# [Given information]
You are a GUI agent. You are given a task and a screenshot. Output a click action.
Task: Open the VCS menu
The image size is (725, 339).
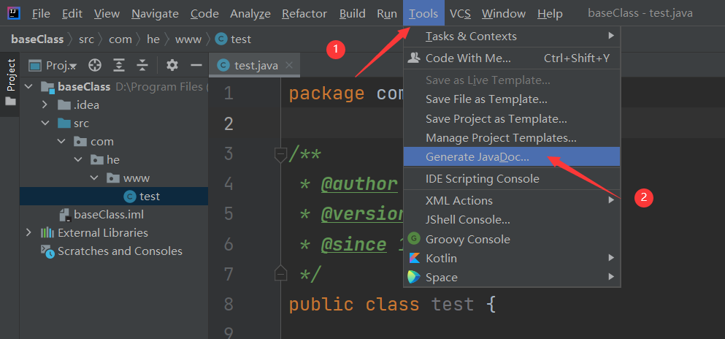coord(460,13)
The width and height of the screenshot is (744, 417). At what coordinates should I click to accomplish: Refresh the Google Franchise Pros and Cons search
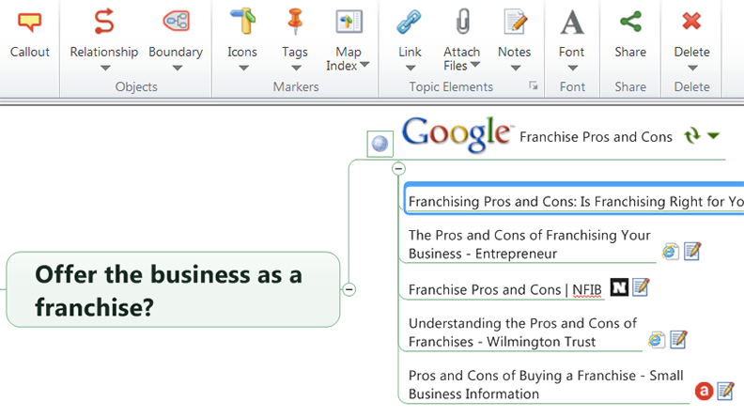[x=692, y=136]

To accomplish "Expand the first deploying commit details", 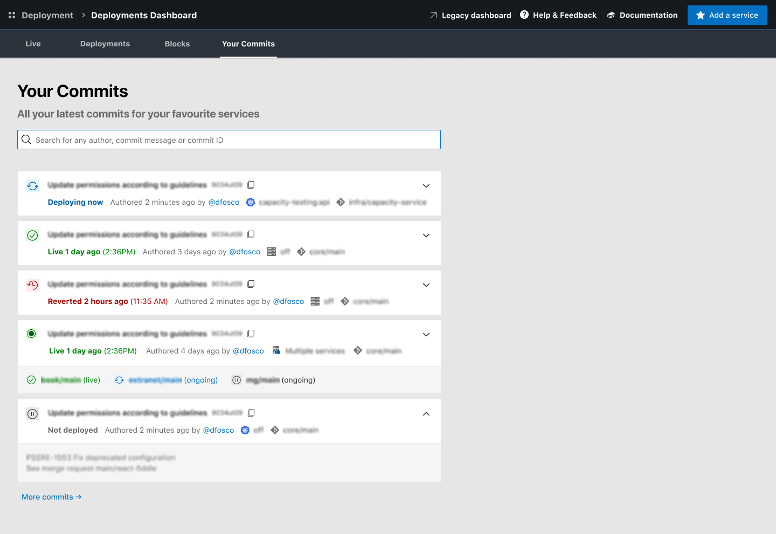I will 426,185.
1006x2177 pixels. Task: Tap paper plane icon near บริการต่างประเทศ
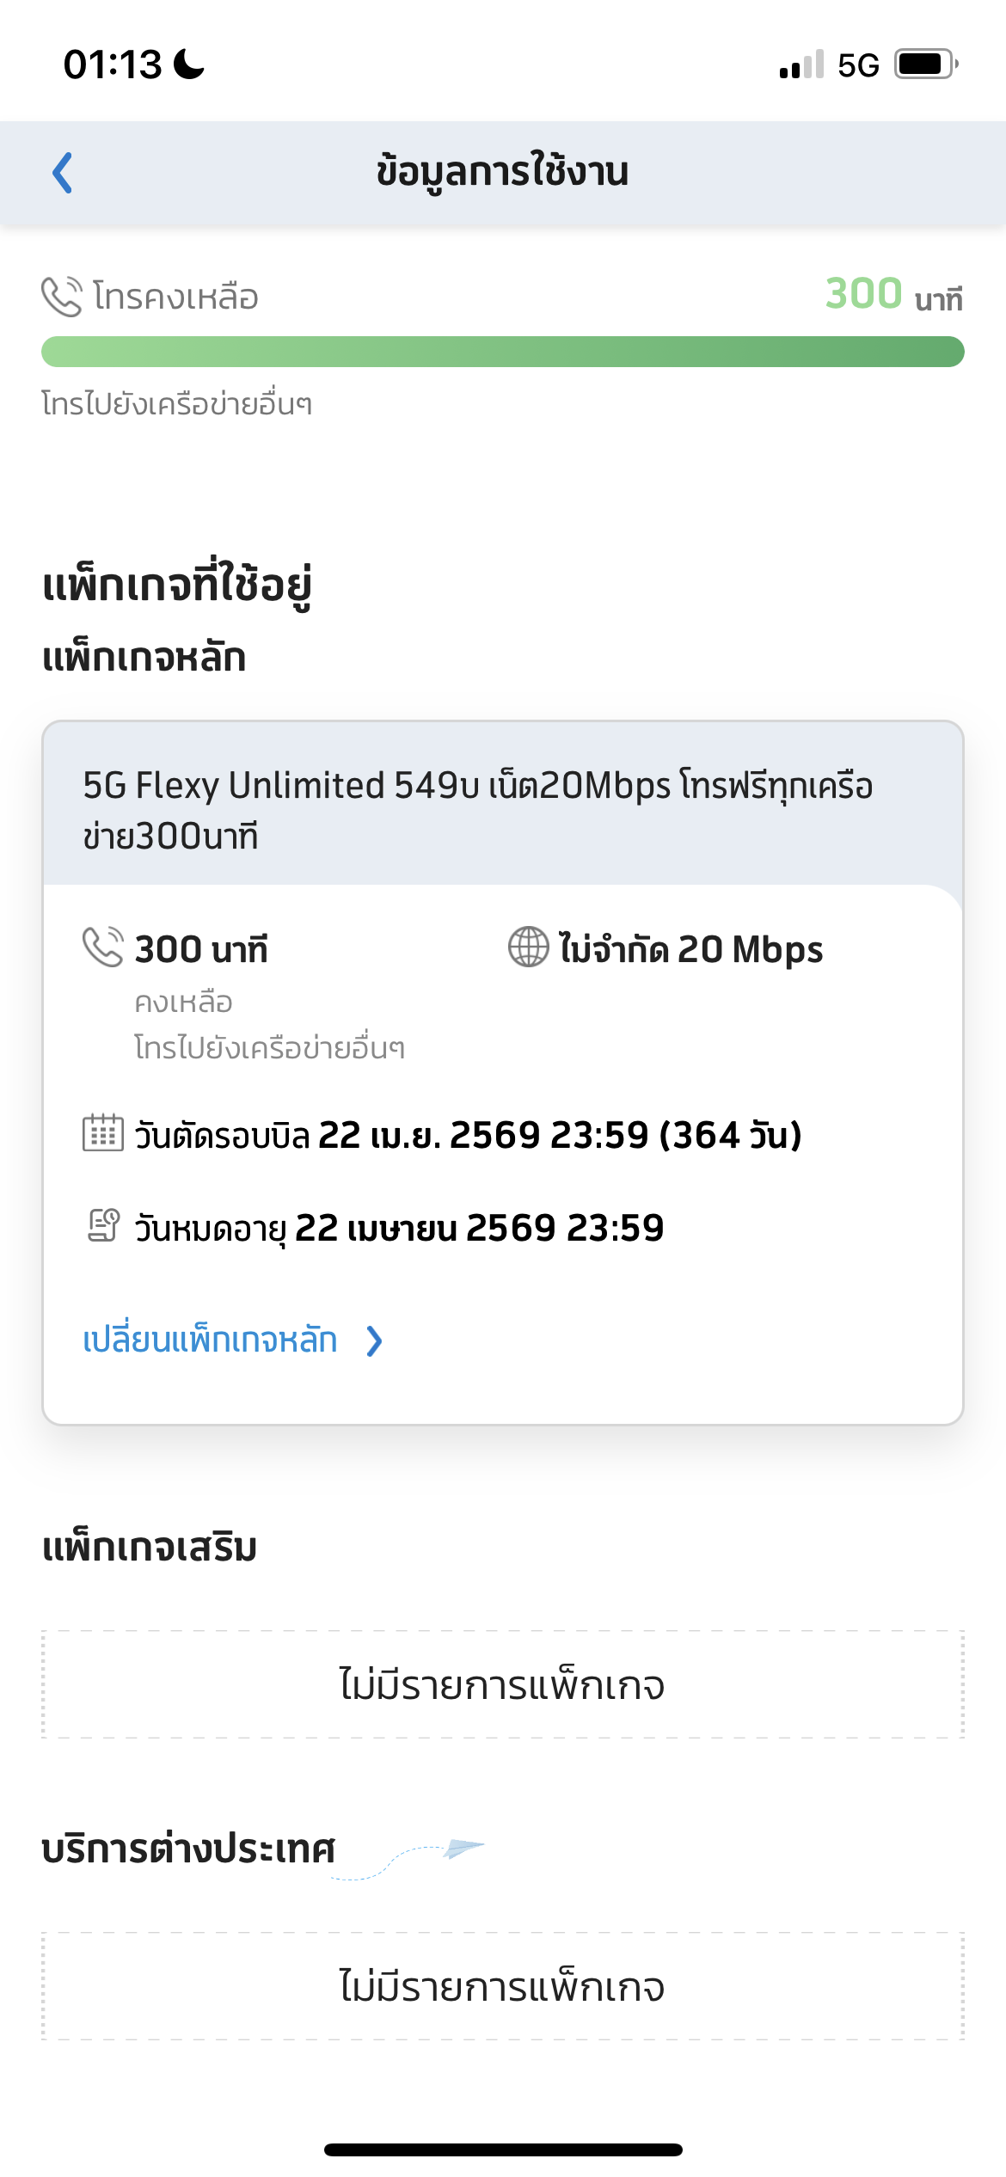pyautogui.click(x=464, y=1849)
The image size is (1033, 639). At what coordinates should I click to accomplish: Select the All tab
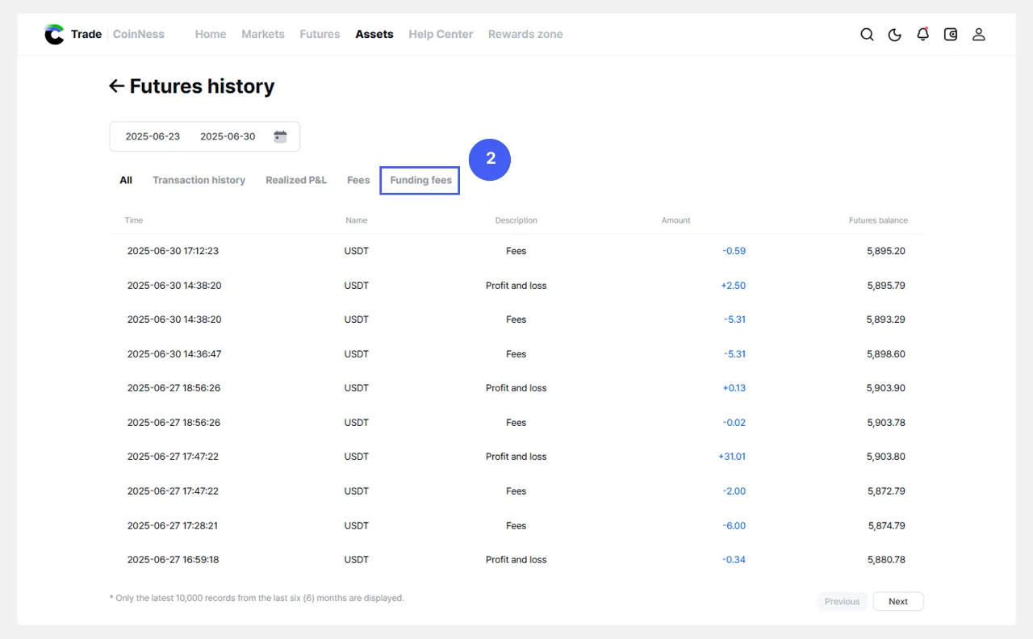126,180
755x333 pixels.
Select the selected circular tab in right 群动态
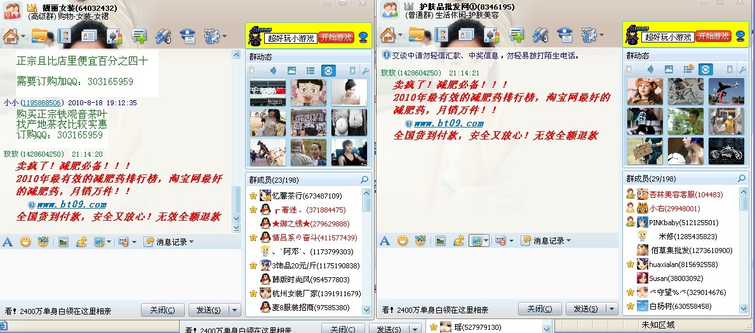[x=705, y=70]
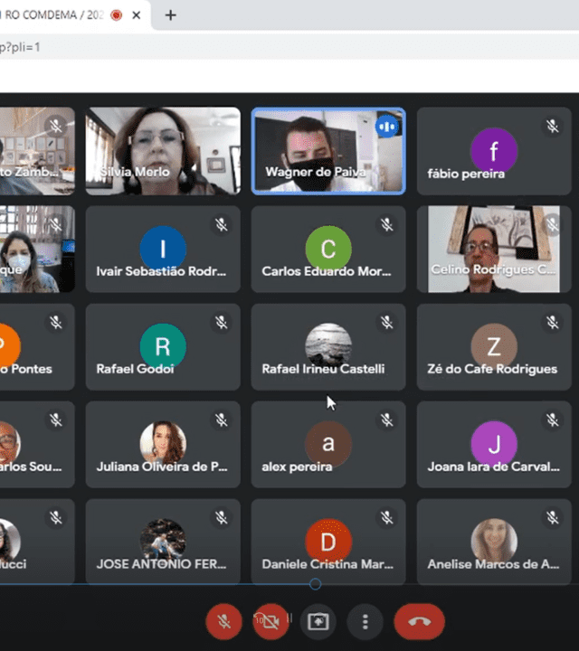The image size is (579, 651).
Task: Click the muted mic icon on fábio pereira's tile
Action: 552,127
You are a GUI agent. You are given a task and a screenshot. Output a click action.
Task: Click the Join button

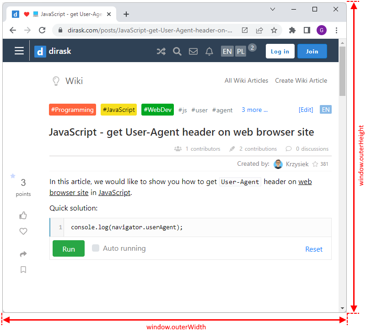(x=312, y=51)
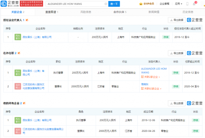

# [Problem]
Each line from the one with "755x333 pixels." to the end of the material needs to be output word for word, with no picture included.

# [Result of the exercise]
755x333 pixels.
Select the selected circular tab in right 群动态
[x=705, y=70]
The image size is (579, 651).
Task: Click the muted mic icon on fábio pereira's tile
Action: 552,127
You are a GUI agent. You are given a task and a screenshot. Output a click action.
Task: Click the Join button

(x=312, y=51)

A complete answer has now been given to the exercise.